After reading my homepage on Facebook, it makes me happy to see suck talented people taking advantage of their talents, and pursuing the things that make them happy.

My 78 "friends" consist mostly of a variety of photographers, musicians, writers, film makers, painters, cartoonist, promoters, teachers, and students. People I went to school with, and other friends I have deep histories with.

When I first created my Facebook account, I had several more "friends", then I slowly started to remove people who only used their Facebook status for vulgar venting, people who I never talk to, or people I'm not sure I actually knew in the first place. There were a lot of those one time conversations, the "Hey! Remember me, we went to the same school!" Needless to say, I can't name all 1200 people that I went to high school with, let along the 400 I went to middle school with, or the 600 I went to elementary school with.

My favorite part of high school was getting our "yearbooks" signed at the end of every school year. Having never bought a yearbook, my home made autograph books progressed over the years. My grade 9 yearbook consisted of a single piece of foolscap (which up until me spell checking this I thought was "fullscap"), where as in the years to come they slowly became books with covers, eventually leading to me buying a sketchbook and using that.

I think I like Facebook because it's sort of like an ongoing yearbook. You can leave as many messages as you'd like, pictures and accomplishments are constantly changing, and there's the wonderful search box, a feature I think yearbooks still lack. I love hearing what people have to say, even if it isn't exactly directed to me. I like learning about people, their likes and dislikes, and relating to such things. I should have been a psychologist, or sociologist. Oh well.

Tuesday, July 14, 2009

Intermission.

I've started another blog about the many wonders of motherhood, it can be found at http://firstvsfirst.blogspot.com/ .

Chapter Twenty-Four: Bloggerific.

So, here I find myself at the end of another week, reflected on what we've learned so far. What? Oh shit. Really? It's only Tuesday? Dammit. Alright.
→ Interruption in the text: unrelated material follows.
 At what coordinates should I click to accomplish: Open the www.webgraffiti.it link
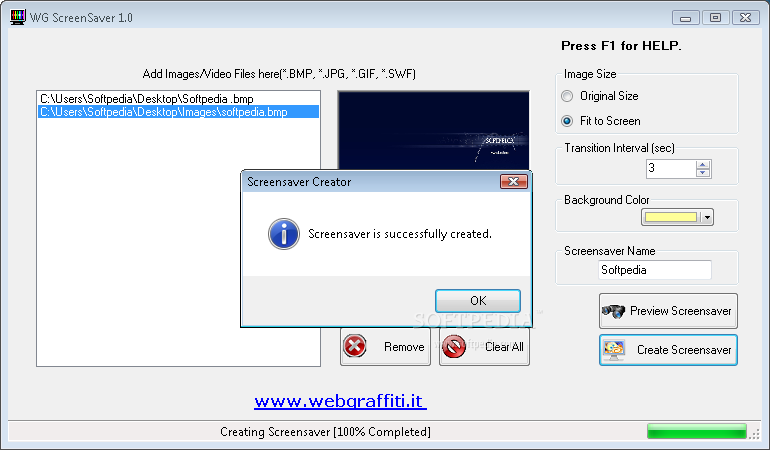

So, here I find myself at the end of Tuesday, wishing it were Friday, reflecting on what we've learned so far. The list includes how to not remove permanent marker from you wall, but from your child, how to remove Vaseline from hair, things that piss me off, things that don't piss me off, bands I've seen live with a few exceptions, that Jamie is old, Nicole rules, and that Toronto smells bad. I'm sure I'm forgetting a bunch of stuff I cared about at the time, or didn't care about at the time, but I think that covers the basis.

Bands, or artist that I'm 90% sure didn't make my previous list include the musical talents of our favorite media hog, Brittney Spears (MMVA's some non-recent year), Len (side stage, Edge Fest '99) and Harvey Danger (side stage, Summersault).

Len, for those of you who don't know, or don't remember, or just don't care, had their magical one hit wonder "If You Steal My Sunshine". To be honest, I'm not even sure that it's their song, it may, or may not have been a cover. Anyway, I vividly remember them getting booed off the stage at Edge Fest, and having water bottles, both empty and full, thrown at them. I was mildly amused at the time, for I had no real desire to watch them preform in the first place, but I'm thinking that they probably would have been fun to watch. They seem like really fun people.

Harvey Danger, also had a marvelous one hit wonder, called Flagpole Sitta. You know the one "Oh... I'm not sick, but I'm not well... and I'm so hot, 'cause I'm in hell..." for those who still don't remember I can also quote the line "been around the world and found that only stupid people are breeding..." which really is the line that sticks out in my head the most. I can vividly remember them preforming this song. In fact, it may very well be the only song that they played, however memories of it include the destruction of a keyboard caused by a 30-somethingish looking could have been rock star jumping on it, repeatedly.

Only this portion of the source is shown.